There is no difference between the direct sum and the direct product for finitely many terms, regardless of whether the terms themselves are infinite-dimensional or not. However, they are different in the case of infinitely many terms (and drastically so).
A direct product $\prod_{i = 1}^\infty V_i$ can be thought of as the set of sequences $(v_1, v_2, \ldots)$ where each $v_i \in V_i$, with usual scalar multiplication $\lambda (v_1, v_2, \ldots) = (\lambda v_1, \lambda v_2, \ldots)$ and pointwise addition $(v_1, v_2, \ldots) + (w_1, w_2, \ldots) = (v_1 + w_1, v_2 + w_2, \ldots)$. The direct sum $\bigoplus_{n=1}^\infty V_i$ on the other hand is the same set, with the extra condition that only finitely many terms are nonzero.
The direct sum behaves nicely in terms of bases. If each $V_i$ has some basis set $B_i \subseteq V_i$, then the direct sum $\bigoplus_{n=1}^\infty V_i$ has a basis identified with $\bigsqcup_{i=1}^\infty B_i$. For example, if all $V_i = \mathbb{R}$, then the basis for the direct product is just putting a 1 in the $i$th place for all $i$: $(1, 0, 0, \ldots), (0, 1, 0, 0, \ldots), \ldots$. In particular, if all the $V_i$ are countable dimension, the direct sum is also countable dimension.
With the direct product, this is not the case. It is not so hard to see (I'm sure there are many answers on this site) that the space of sequences of real numbers $\prod_{i=1}^\infty \mathbb{R}$ has uncountable dimension over $\mathbb{R}$.
Finally, there is not that much subtlety in what it means to be a basis of an infinite dimensional space. A basis is a linearly independent subset $B \subseteq V$ such that any vector $v \in V$ may be written as a finite linear combination of basis vectors. This is perhaps the best way to think about the difference between direct sum and product: start trying to write down a system of elements which can express any real sequence as a finite linear combination, and you'll soon see that in many cases, a direct sum may have been what you intended all along.

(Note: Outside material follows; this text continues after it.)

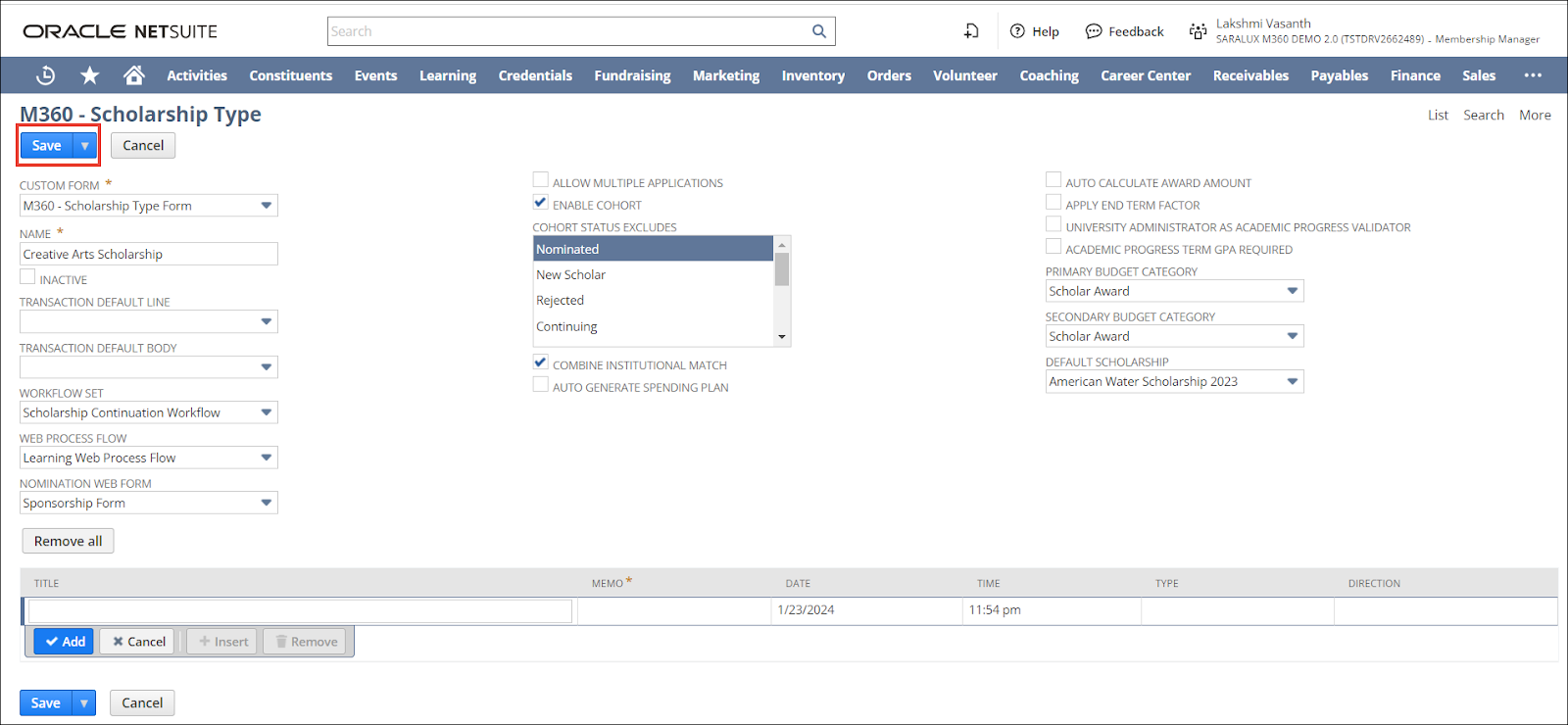
Task: Expand the Default Scholarship dropdown
Action: 1292,381
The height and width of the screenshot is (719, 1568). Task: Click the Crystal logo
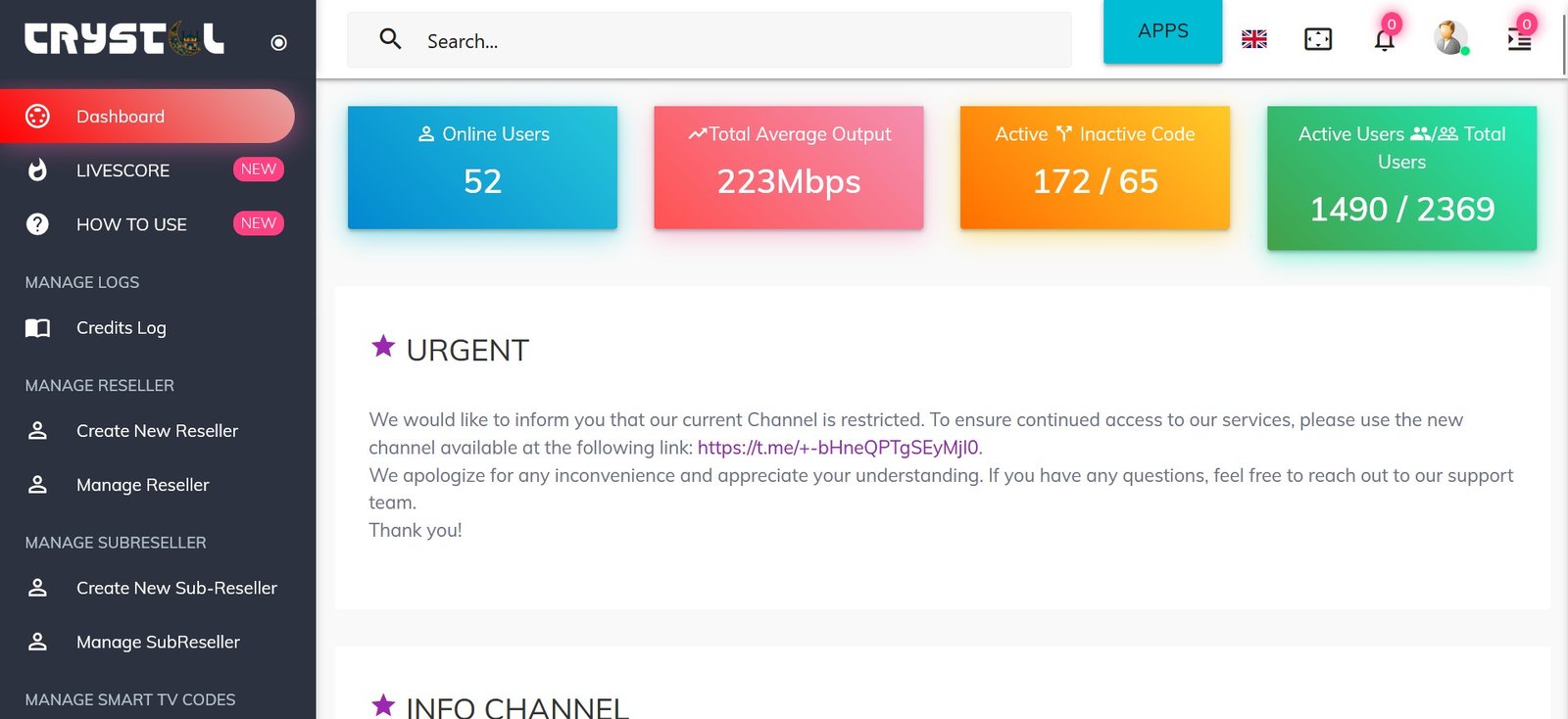coord(124,39)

$V\times W$ and $V\oplus W$ are isomorphic, as are any finite sums/products of spaces. This is true for any category of modules.
When $I$ is infinite $ \bigoplus_{i \in I} V_i $ and $ \times_{i \in I} V_i$ can be very different. For example, when $V_i=F_2$ the field of two elements, and $I=\mathbb N$, then the left hand one is countable while the right hand one is uncountable. So they obviously cannot be isomorphic. I think this is probably always the case by some cardinal arithmetic, but at this very moment I can't definitively say.

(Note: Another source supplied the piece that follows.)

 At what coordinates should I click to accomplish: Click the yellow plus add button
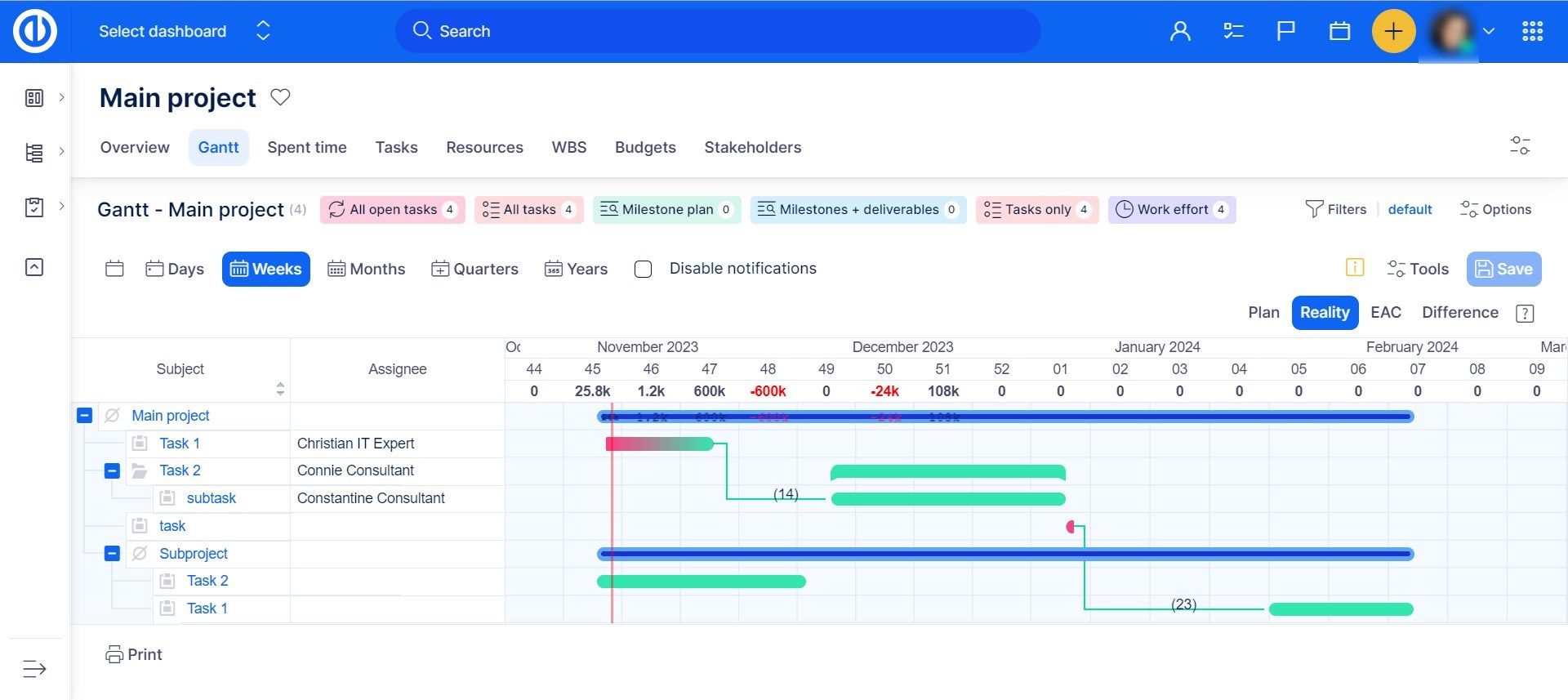(1393, 31)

The definition of finite direct sum and the definition of finite direct product is exactly the same definition. (Unless you are working in categories and then the definitions aren't the same, but as vector spaces they are isomorphic).
Infinite direct sum of $\{V_i\}_{i\in I}$ is the set of all finite sums of vectors, while the direct product is as a set, the product of all $V_i$, so, in particular, the direct sum does not contain the element $(1,1,1,1,....)$ while the direct product does.
For your questions
1)V and W are infinite dimensional, but since you only take the direct sum/product once the definitions are equal.
2) No, because the element (1,1,1,1,...) is not an element in the direct sum, but it is an element in the direct product.